*** Opening Recorded information ***

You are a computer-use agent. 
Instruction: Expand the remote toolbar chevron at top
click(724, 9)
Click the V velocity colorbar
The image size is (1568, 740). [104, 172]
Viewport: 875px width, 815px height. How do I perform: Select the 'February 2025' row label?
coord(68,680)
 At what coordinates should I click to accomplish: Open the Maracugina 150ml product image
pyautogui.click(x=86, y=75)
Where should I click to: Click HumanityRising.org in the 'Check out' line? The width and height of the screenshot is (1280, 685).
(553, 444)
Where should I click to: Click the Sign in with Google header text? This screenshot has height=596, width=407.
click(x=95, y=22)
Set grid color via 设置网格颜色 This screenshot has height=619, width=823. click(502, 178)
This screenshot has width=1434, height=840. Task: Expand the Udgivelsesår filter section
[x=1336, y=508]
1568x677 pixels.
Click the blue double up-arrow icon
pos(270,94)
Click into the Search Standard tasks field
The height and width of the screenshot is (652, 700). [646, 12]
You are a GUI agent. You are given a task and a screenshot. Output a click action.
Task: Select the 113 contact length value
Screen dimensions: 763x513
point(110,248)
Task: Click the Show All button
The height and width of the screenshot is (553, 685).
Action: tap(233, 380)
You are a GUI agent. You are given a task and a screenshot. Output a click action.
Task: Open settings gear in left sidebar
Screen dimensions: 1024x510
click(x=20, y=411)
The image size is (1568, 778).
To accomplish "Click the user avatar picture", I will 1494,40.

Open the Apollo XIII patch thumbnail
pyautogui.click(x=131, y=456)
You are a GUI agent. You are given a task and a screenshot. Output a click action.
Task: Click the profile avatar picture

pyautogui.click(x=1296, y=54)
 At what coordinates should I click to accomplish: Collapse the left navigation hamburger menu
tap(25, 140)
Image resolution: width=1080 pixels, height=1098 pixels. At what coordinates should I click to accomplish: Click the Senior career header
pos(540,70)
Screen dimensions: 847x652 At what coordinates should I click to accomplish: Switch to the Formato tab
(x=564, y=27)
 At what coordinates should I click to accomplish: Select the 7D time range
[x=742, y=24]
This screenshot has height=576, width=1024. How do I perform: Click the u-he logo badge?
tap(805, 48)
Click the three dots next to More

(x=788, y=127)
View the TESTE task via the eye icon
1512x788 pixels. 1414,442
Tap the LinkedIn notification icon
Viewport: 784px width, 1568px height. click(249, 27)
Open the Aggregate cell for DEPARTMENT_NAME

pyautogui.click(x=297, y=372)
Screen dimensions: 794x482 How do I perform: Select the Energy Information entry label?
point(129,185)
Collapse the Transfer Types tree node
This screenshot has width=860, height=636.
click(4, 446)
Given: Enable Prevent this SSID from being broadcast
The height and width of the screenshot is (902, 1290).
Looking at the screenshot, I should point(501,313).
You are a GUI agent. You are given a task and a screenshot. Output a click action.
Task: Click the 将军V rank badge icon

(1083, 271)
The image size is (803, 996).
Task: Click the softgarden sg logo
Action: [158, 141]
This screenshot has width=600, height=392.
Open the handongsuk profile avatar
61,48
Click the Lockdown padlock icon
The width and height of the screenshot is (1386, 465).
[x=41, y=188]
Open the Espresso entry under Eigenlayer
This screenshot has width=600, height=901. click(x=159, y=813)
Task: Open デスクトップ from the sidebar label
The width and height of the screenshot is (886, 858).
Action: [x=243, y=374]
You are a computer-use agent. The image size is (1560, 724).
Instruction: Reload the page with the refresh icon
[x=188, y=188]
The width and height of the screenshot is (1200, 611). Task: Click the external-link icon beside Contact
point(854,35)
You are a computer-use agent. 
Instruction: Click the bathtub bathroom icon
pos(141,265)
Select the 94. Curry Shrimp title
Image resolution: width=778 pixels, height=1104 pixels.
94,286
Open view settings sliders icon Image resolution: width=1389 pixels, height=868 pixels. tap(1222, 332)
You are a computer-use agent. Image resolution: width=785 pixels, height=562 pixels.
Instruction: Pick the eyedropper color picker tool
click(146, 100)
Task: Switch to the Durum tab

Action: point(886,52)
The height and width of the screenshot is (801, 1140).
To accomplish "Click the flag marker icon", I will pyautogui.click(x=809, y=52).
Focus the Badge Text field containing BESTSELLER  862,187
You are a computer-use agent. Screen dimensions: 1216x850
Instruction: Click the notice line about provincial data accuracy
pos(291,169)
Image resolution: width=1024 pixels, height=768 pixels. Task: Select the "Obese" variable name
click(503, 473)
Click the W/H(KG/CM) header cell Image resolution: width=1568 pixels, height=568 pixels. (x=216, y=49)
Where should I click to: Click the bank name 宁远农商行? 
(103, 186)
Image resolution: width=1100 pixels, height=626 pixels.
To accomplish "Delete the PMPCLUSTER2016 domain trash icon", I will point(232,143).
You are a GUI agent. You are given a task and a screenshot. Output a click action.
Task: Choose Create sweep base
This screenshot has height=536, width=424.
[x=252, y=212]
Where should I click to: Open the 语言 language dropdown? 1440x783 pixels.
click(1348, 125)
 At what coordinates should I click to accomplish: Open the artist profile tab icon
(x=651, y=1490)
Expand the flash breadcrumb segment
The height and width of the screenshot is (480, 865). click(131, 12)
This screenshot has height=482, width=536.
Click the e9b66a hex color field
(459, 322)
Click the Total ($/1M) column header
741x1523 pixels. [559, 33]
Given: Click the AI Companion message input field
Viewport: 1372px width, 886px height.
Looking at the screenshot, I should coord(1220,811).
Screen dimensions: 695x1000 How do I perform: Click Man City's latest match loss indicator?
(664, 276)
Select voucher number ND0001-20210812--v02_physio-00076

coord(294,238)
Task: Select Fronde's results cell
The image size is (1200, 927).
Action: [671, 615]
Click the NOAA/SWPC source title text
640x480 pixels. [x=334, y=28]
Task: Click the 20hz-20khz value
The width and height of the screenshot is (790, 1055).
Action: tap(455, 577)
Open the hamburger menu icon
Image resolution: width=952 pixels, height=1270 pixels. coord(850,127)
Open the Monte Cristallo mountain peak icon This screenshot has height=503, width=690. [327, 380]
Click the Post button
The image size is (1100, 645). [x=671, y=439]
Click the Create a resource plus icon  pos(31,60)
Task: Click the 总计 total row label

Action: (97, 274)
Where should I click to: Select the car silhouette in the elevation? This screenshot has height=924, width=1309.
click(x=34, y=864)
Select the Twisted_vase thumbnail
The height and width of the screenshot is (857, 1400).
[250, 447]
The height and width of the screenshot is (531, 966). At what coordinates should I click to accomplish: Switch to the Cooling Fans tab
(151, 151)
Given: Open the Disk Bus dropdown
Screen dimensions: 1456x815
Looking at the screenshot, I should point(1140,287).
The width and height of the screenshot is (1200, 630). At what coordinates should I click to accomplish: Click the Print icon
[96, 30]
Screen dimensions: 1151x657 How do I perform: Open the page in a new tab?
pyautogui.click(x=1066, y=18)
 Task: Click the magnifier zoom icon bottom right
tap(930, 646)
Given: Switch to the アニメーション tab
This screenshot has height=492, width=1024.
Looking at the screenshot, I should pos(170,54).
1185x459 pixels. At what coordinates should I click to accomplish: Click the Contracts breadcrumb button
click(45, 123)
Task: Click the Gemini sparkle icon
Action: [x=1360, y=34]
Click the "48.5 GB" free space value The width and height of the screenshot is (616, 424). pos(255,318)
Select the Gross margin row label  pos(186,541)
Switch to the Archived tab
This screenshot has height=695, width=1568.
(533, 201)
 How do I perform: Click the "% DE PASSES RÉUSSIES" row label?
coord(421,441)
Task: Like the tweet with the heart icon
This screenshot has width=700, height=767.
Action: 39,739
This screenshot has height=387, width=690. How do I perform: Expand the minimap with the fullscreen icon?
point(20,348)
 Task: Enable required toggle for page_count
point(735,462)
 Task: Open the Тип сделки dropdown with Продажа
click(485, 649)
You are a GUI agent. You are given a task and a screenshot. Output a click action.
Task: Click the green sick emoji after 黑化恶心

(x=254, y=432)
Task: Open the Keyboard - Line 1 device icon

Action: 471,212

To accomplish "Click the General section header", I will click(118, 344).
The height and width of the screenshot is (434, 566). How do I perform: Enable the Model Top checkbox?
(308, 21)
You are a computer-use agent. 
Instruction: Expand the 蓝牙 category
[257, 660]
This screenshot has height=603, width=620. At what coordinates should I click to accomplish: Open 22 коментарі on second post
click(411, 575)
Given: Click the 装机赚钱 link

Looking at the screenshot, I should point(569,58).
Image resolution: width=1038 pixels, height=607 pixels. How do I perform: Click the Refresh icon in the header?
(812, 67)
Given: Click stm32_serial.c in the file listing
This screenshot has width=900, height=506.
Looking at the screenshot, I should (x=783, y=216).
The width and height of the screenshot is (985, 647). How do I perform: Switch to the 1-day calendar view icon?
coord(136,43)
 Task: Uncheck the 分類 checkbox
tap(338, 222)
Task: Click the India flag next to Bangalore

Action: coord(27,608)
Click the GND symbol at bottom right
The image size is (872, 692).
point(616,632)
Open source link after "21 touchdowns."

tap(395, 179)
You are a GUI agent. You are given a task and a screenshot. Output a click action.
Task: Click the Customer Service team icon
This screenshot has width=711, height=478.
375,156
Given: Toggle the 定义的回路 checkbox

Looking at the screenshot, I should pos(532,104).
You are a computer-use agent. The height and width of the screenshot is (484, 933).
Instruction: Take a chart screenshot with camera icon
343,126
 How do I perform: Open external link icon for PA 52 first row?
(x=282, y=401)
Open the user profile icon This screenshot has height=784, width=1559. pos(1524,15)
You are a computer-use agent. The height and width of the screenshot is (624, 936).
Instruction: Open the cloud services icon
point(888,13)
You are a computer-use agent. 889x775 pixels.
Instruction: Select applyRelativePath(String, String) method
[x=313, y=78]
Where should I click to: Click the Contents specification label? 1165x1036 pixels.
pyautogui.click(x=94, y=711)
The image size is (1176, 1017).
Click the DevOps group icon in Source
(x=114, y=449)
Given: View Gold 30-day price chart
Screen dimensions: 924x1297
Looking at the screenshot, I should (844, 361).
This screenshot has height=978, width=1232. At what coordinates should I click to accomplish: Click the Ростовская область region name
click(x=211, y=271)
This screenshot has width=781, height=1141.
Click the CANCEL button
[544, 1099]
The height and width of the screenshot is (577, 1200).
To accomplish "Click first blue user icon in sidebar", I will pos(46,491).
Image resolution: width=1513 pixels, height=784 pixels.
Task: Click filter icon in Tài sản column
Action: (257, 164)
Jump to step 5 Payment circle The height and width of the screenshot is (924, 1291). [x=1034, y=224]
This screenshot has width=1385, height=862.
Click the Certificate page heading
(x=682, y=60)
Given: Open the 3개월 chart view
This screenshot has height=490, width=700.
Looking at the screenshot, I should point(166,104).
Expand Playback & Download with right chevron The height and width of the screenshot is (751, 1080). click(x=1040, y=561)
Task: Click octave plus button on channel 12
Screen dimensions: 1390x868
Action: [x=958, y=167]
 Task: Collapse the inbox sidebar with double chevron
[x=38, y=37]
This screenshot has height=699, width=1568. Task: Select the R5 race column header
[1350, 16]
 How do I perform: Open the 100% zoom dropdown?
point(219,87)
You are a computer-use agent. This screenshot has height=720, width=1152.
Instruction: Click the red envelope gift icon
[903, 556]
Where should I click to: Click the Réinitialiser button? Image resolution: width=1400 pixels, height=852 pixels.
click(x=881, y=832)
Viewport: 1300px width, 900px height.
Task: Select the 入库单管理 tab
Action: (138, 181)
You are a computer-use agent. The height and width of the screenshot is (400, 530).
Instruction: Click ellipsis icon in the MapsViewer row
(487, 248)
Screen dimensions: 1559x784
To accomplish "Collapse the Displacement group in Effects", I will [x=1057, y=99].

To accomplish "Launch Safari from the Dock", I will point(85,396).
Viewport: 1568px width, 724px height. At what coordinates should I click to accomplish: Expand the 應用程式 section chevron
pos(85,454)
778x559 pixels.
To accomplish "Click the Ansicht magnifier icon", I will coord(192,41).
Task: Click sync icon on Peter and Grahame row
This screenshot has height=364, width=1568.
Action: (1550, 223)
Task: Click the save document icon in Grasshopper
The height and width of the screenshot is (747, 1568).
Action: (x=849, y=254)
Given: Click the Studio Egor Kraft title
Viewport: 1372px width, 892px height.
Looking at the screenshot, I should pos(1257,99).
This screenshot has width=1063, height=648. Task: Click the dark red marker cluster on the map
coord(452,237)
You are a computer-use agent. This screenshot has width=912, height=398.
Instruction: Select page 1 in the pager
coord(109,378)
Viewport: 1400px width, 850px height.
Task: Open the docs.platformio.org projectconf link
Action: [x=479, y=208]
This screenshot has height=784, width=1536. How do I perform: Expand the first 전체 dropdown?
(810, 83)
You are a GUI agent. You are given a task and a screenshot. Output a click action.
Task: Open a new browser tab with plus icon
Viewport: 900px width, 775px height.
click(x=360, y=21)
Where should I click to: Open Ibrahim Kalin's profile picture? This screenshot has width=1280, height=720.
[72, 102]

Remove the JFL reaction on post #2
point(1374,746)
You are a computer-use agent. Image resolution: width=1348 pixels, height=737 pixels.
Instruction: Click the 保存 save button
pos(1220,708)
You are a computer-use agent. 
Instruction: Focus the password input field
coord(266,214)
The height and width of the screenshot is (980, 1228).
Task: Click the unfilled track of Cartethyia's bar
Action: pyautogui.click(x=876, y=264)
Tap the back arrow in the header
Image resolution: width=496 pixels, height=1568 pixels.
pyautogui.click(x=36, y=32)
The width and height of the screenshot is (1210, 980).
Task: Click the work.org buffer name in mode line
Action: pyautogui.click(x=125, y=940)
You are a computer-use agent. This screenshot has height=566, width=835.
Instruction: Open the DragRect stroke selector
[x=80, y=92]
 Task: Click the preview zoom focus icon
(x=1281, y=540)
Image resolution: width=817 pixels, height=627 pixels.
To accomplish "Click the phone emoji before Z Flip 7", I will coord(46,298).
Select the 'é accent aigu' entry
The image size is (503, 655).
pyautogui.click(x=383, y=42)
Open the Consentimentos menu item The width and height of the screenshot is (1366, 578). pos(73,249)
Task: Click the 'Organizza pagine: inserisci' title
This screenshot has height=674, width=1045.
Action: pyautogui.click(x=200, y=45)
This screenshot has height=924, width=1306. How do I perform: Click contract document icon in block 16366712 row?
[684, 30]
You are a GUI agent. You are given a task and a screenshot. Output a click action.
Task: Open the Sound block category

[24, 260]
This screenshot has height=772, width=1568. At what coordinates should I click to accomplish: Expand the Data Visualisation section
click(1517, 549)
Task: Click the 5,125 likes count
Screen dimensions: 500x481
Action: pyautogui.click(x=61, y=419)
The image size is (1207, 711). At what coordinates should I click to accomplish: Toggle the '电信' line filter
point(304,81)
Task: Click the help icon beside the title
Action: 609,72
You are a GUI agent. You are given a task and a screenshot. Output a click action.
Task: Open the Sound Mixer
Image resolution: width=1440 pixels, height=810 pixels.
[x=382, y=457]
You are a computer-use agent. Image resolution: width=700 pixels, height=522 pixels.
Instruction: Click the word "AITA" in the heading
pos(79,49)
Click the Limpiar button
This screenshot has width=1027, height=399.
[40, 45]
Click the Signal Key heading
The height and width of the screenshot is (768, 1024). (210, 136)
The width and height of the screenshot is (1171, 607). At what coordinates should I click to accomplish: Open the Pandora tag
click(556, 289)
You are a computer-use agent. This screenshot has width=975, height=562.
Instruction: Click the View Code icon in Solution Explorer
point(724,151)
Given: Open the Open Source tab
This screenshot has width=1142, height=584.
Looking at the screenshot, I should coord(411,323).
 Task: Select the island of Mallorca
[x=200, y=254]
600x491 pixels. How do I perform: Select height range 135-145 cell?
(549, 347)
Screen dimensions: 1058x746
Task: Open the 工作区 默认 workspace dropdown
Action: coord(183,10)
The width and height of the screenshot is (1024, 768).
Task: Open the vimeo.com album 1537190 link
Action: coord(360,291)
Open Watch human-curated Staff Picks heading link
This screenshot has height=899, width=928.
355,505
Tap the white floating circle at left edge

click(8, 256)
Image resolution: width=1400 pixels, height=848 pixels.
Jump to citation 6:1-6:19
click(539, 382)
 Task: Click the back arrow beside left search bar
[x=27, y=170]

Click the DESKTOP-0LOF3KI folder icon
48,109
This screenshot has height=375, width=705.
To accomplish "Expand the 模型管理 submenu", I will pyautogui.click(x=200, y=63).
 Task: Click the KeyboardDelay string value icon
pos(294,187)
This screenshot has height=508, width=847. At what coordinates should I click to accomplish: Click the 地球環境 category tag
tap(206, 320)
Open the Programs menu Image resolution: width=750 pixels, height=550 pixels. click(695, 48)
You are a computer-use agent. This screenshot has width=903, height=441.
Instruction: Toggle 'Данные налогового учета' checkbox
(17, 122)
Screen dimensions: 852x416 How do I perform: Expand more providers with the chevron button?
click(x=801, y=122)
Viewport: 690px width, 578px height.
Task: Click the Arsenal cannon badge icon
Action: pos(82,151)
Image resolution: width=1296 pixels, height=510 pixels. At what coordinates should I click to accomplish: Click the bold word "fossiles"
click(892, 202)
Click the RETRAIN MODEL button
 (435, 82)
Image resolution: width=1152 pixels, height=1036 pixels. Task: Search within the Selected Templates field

*** Closing Recorded information ***

Task details
Copy the entries above exactly, but only from the line holding "Open the handongsuk profile avatar" through the line holding "The height and width of the screenshot is (801, 1140).", both included.

Response
Open the handongsuk profile avatar
61,48
Click the Lockdown padlock icon
The width and height of the screenshot is (1386, 465).
[x=41, y=188]
Open the Espresso entry under Eigenlayer
This screenshot has width=600, height=901. click(x=159, y=813)
Task: Open デスクトップ from the sidebar label
The width and height of the screenshot is (886, 858).
Action: [x=243, y=374]
You are a computer-use agent. The image size is (1560, 724).
Instruction: Reload the page with the refresh icon
[x=188, y=188]
The width and height of the screenshot is (1200, 611). Task: Click the external-link icon beside Contact
point(854,35)
You are a computer-use agent. 
Instruction: Click the bathtub bathroom icon
pos(141,265)
Select the 94. Curry Shrimp title
Image resolution: width=778 pixels, height=1104 pixels.
94,286
Open view settings sliders icon Image resolution: width=1389 pixels, height=868 pixels. tap(1222, 332)
You are a computer-use agent. Image resolution: width=785 pixels, height=562 pixels.
Instruction: Pick the eyedropper color picker tool
click(146, 100)
Task: Switch to the Durum tab

Action: point(886,52)
The height and width of the screenshot is (801, 1140).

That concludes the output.